Activity ▸ In full and without alteration, write out the data below.

Stored items ▸
*** Block opens ***

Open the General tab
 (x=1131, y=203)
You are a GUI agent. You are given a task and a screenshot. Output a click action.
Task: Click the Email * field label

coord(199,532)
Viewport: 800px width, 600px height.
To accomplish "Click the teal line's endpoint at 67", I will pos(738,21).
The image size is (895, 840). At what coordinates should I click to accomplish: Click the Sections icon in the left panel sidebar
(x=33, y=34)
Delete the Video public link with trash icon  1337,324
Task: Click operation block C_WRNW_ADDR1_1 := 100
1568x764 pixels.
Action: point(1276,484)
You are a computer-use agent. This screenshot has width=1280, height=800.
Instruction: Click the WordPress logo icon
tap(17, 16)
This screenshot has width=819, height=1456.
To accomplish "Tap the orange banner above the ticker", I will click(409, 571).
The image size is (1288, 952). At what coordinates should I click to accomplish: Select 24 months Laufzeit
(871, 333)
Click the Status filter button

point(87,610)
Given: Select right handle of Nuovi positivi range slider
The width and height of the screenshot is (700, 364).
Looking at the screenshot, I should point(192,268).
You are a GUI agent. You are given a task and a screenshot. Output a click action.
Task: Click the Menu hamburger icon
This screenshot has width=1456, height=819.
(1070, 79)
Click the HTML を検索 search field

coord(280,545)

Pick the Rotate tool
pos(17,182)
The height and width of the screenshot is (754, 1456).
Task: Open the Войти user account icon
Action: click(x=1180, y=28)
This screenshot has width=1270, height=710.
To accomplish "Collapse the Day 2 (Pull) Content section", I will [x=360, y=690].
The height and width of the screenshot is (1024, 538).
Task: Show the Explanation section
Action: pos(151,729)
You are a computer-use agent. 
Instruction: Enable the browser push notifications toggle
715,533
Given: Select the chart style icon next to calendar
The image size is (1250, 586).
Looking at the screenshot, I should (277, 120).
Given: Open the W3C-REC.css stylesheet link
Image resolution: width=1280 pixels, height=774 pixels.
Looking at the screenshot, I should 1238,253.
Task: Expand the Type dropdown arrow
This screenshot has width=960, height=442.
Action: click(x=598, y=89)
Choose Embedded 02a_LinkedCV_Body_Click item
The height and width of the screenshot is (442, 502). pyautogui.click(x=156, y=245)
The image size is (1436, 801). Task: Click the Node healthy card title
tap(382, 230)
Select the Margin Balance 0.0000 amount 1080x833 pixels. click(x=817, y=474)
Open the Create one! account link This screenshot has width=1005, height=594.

*** Block closes ***

Answer to this task ▸
Open the General tab
 (x=1131, y=203)
You are a GUI agent. You are given a task and a screenshot. Output a click action.
Task: Click the Email * field label

coord(199,532)
Viewport: 800px width, 600px height.
To accomplish "Click the teal line's endpoint at 67", I will pos(738,21).
The image size is (895, 840). At what coordinates should I click to accomplish: Click the Sections icon in the left panel sidebar
(x=33, y=34)
Delete the Video public link with trash icon  1337,324
Task: Click operation block C_WRNW_ADDR1_1 := 100
1568x764 pixels.
Action: point(1276,484)
You are a computer-use agent. This screenshot has width=1280, height=800.
Instruction: Click the WordPress logo icon
tap(17, 16)
This screenshot has width=819, height=1456.
To accomplish "Tap the orange banner above the ticker", I will click(409, 571).
The image size is (1288, 952). At what coordinates should I click to accomplish: Select 24 months Laufzeit
(871, 333)
Click the Status filter button

point(87,610)
Given: Select right handle of Nuovi positivi range slider
The width and height of the screenshot is (700, 364).
Looking at the screenshot, I should point(192,268).
You are a GUI agent. You are given a task and a screenshot. Output a click action.
Task: Click the Menu hamburger icon
This screenshot has width=1456, height=819.
(1070, 79)
Click the HTML を検索 search field

coord(280,545)

Pick the Rotate tool
pos(17,182)
The height and width of the screenshot is (754, 1456).
Task: Open the Войти user account icon
Action: click(x=1180, y=28)
This screenshot has width=1270, height=710.
To accomplish "Collapse the Day 2 (Pull) Content section", I will [x=360, y=690].
The height and width of the screenshot is (1024, 538).
Task: Show the Explanation section
Action: pos(151,729)
You are a computer-use agent. 
Instruction: Enable the browser push notifications toggle
715,533
Given: Select the chart style icon next to calendar
The image size is (1250, 586).
Looking at the screenshot, I should (277, 120).
Given: Open the W3C-REC.css stylesheet link
Image resolution: width=1280 pixels, height=774 pixels.
Looking at the screenshot, I should 1238,253.
Task: Expand the Type dropdown arrow
This screenshot has width=960, height=442.
Action: click(x=598, y=89)
Choose Embedded 02a_LinkedCV_Body_Click item
The height and width of the screenshot is (442, 502). pyautogui.click(x=156, y=245)
The image size is (1436, 801). Task: Click the Node healthy card title
tap(382, 230)
Select the Margin Balance 0.0000 amount 1080x833 pixels. click(x=817, y=474)
Open the Create one! account link This screenshot has width=1005, height=594.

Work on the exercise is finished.